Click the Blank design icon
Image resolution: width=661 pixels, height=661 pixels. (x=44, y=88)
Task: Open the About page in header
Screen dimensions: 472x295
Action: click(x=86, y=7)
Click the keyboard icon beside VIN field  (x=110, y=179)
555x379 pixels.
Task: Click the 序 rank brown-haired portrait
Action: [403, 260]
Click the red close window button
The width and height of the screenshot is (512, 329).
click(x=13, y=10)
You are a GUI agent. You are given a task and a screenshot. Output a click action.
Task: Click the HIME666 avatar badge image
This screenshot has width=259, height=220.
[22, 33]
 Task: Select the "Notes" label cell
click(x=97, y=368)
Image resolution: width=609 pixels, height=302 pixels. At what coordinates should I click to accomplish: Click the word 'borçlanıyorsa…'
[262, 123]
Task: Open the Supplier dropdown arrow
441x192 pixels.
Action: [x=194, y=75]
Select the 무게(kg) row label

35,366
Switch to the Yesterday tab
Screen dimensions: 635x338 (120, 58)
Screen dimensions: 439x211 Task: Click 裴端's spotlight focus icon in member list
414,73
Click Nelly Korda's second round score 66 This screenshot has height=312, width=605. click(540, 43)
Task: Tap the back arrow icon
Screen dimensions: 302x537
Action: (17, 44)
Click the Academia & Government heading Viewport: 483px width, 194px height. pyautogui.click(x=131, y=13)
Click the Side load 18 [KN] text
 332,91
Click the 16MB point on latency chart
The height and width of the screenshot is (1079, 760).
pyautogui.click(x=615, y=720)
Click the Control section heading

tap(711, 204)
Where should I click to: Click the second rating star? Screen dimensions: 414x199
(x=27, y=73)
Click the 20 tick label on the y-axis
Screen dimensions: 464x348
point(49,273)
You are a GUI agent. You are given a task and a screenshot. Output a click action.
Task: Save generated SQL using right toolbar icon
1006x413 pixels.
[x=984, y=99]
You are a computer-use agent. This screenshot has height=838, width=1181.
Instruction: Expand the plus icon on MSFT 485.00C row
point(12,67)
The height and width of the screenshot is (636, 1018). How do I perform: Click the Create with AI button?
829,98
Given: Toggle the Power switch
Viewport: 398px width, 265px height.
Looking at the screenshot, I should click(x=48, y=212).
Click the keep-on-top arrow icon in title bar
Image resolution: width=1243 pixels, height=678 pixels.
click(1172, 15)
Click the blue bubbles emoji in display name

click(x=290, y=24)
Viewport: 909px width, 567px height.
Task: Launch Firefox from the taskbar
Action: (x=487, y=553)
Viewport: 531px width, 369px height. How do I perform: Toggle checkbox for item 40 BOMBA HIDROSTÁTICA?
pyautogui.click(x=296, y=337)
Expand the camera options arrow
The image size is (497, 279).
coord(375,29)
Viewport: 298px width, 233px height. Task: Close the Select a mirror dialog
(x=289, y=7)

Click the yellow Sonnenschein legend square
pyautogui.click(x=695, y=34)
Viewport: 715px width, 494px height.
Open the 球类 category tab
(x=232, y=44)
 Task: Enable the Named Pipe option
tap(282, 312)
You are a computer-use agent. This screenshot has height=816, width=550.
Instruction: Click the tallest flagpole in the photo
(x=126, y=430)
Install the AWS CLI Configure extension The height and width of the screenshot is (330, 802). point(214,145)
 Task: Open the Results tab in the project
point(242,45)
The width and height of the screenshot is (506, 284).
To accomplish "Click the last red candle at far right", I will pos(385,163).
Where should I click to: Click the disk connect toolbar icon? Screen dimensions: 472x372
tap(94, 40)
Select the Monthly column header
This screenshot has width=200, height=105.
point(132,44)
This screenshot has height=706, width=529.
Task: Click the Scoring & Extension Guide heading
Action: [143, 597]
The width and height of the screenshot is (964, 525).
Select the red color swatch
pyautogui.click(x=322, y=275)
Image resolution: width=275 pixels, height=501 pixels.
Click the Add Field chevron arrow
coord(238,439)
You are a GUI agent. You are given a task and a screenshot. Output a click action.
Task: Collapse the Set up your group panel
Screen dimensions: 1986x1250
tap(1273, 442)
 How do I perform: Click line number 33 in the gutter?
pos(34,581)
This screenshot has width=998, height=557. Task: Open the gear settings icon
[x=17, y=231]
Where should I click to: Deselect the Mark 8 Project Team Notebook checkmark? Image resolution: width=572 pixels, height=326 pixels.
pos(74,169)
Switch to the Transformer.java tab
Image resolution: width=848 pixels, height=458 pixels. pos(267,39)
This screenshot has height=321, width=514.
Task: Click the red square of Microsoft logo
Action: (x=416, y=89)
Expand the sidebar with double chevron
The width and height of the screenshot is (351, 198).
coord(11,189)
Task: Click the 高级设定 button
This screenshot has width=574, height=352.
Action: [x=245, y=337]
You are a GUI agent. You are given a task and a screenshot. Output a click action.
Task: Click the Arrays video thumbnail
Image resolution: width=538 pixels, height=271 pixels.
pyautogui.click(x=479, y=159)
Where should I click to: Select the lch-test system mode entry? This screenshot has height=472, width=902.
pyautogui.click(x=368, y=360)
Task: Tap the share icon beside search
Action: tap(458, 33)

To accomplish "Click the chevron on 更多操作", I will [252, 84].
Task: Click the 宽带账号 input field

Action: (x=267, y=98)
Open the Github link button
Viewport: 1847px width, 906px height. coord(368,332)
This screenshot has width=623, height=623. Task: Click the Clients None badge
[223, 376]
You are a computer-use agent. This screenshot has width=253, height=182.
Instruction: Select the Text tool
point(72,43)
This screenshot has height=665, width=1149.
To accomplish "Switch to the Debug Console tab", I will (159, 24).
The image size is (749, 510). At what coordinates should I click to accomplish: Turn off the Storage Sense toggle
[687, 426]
━━━━━━━━
# WHAT THE TASK ASKS
Of the entries above, transcribe exactly those lines that fall between the line containing "Task: Click the HIME666 avatar badge image" and the line containing "Click the 16MB point on latency chart", together with those two lines.

# TASK RESULT
Task: Click the HIME666 avatar badge image
This screenshot has width=259, height=220.
[22, 33]
 Task: Select the "Notes" label cell
click(x=97, y=368)
Image resolution: width=609 pixels, height=302 pixels. At what coordinates should I click to accomplish: Click the word 'borçlanıyorsa…'
[262, 123]
Task: Open the Supplier dropdown arrow
441x192 pixels.
Action: [x=194, y=75]
Select the 무게(kg) row label

35,366
Switch to the Yesterday tab
Screen dimensions: 635x338 (120, 58)
Screen dimensions: 439x211 Task: Click 裴端's spotlight focus icon in member list
414,73
Click Nelly Korda's second round score 66 This screenshot has height=312, width=605. click(540, 43)
Task: Tap the back arrow icon
Screen dimensions: 302x537
Action: (17, 44)
Click the Academia & Government heading Viewport: 483px width, 194px height. pyautogui.click(x=131, y=13)
Click the Side load 18 [KN] text
 332,91
Click the 16MB point on latency chart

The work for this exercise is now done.